世紀末の廃棄物は残酷な生き物を好む(仮)

狐照

1.山茶始めて開く日*

変若水おちみず家とは美容業界、医療業界、全業界全世界を激震させた、アムリタを開発した一族である。




年の瀬は末棄すえきのなだらかな額に深い皺を刻みつける悪しきもの。

ただし血肉の通った正体にあらず排除不可能。

そう結論付けた強化人間酷こくは通常通り、膨大な仕事に押しつぶされてしまいそうな末棄の身を守る事に徹した。

目に見えない怪物、年の瀬押し迫る手前の日々。


値段だけは高いタイヤがアスファルトの僅かな歪みに乗り上げた。

その度車体が揺れる。

この感覚に慣れない間、酷は何度も末棄の足に縋りついた。

くすぐったい邪魔すんな別のとこ潜れ。

そう末棄は形の整った唇で言ったが、酷が聞く耳を持っているはずもなく。

末棄が座る助手席の足元にある僅かな隙間を動かない。


ここに構えて居れば、あらゆる方向から攻撃されても末棄は守れる。

末棄の身の安全最優先の酷は、狭かろうが蹴られようが構うことなくそこに潜み続けた。

それを知ってか知らずか、末棄はいよいよ移動車を改造した。


元々上品なシルバーに女性を思わせる滑らかなフォルムが売りの外国車は、見た目は麗しくとも乗り心地は三流。

首藤すどうが選んだだけあって、欠陥が多すぎて文句以外出てこない、とは末棄の台詞。

末棄自信気にいってなかったこともあり、フレームは装甲車並。

ガラスはすべてミサイル砲弾さえ止める防弾ガラス。

その上戦闘機並みのエンジンを搭載、とやりたい放題改造した。

酷が潜り込むに十分な隙間も、ついでとばかりに助手席の足元に作った。

ただ、乗り心地だけは改善できなかったようで、食後の長距離は気分を悪くすることしばし。


そうして末棄は強化人間酷を足元に、首都高速を二百キロオーバーで走るよう運転手その他右に命じ、端末を三つも四つも携帯も操作し端から見たらあっちゃこっちゃ。

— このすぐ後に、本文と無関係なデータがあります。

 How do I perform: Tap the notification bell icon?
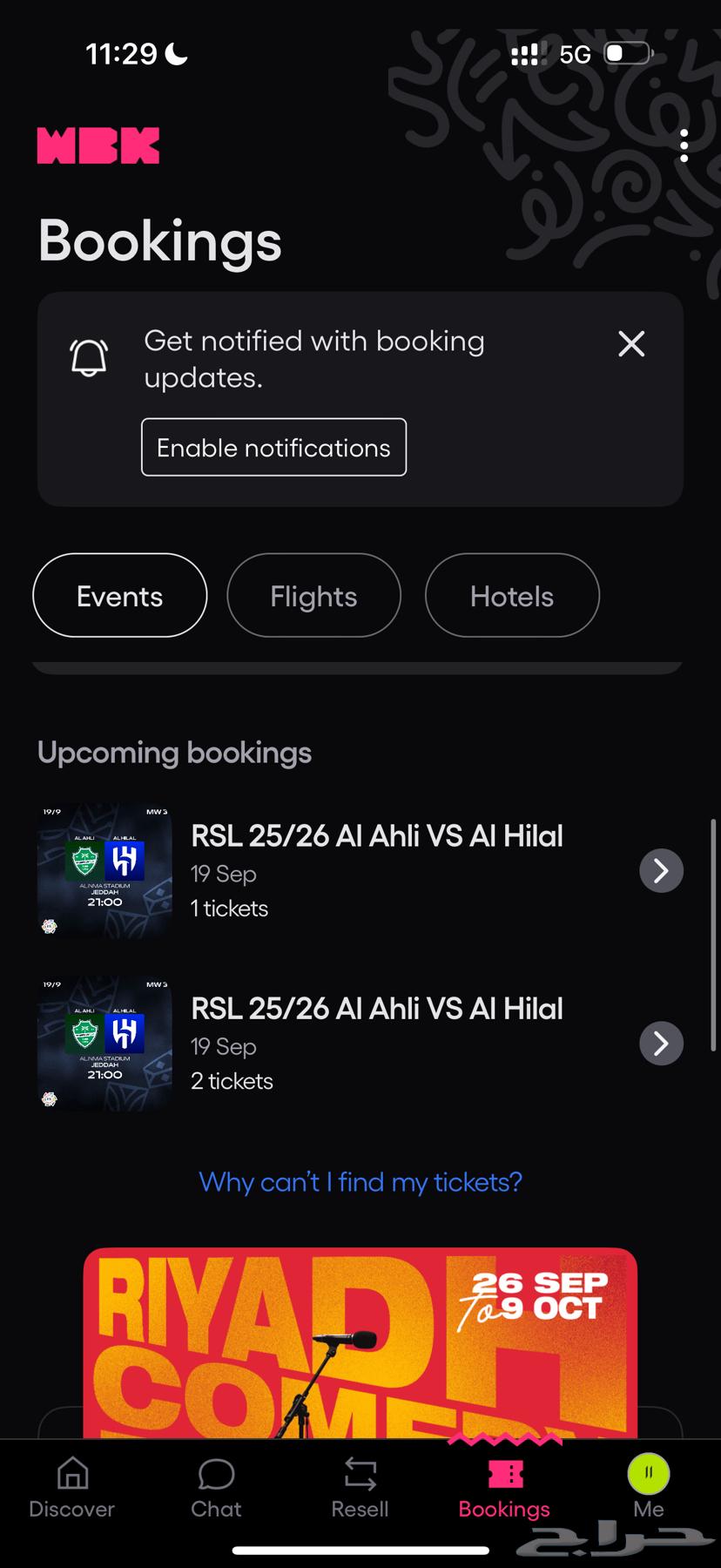click(89, 357)
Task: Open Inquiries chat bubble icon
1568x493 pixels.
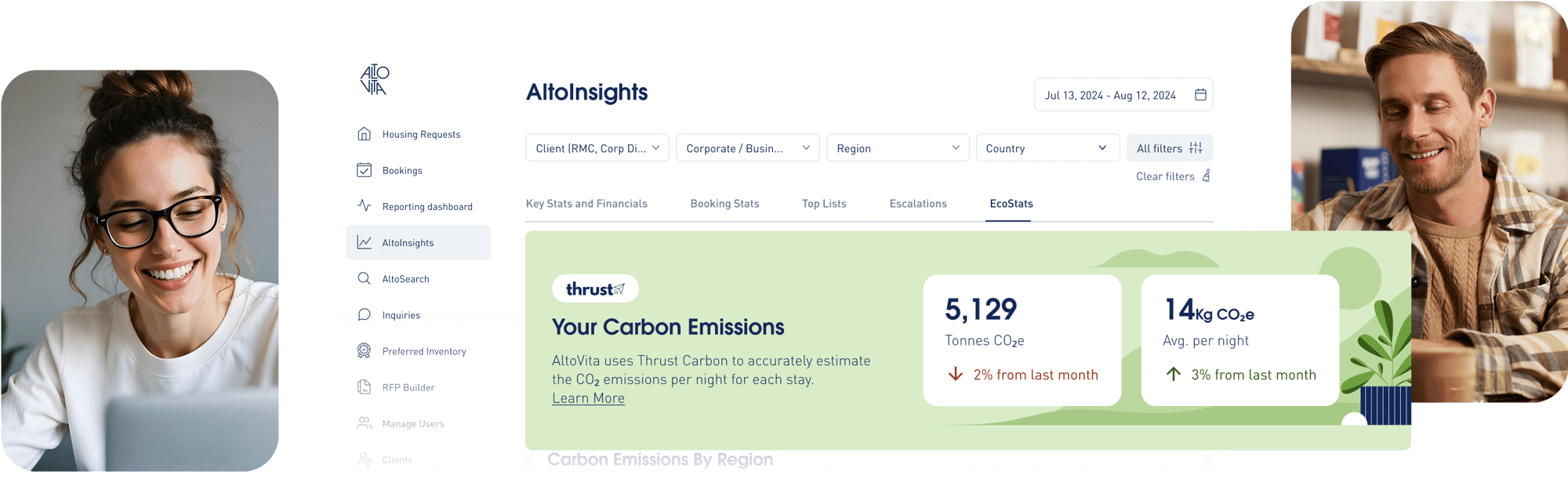Action: (364, 314)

湧き出る苛々を指先から液晶やキーに染みこませていた。


そんな末棄を酷は車での定位置、足元から見つめ続けた。

数時間前。

およそ利口とは呼べない質の悪い商談相手を、酷は始末した。

容姿はえらく肥大した巨漢をぶよぶよ。

アムリタを欲するに相応しい醜男だった。

こんな漫画や映画でよくいそうな頭の中武装薬金女でっせ全開禿金時と商談しましょうそうしましょうと、判断した末棄の実兄首藤の無能っぷりはいつものこと。

おまけに本人はそんな失態失敗気にもせず、恋人一位ちゃんだか二位ちゃんだかに電話中。

胸焼けしそうな甘い言葉を、空っぽの頭からひねり出し囁いている。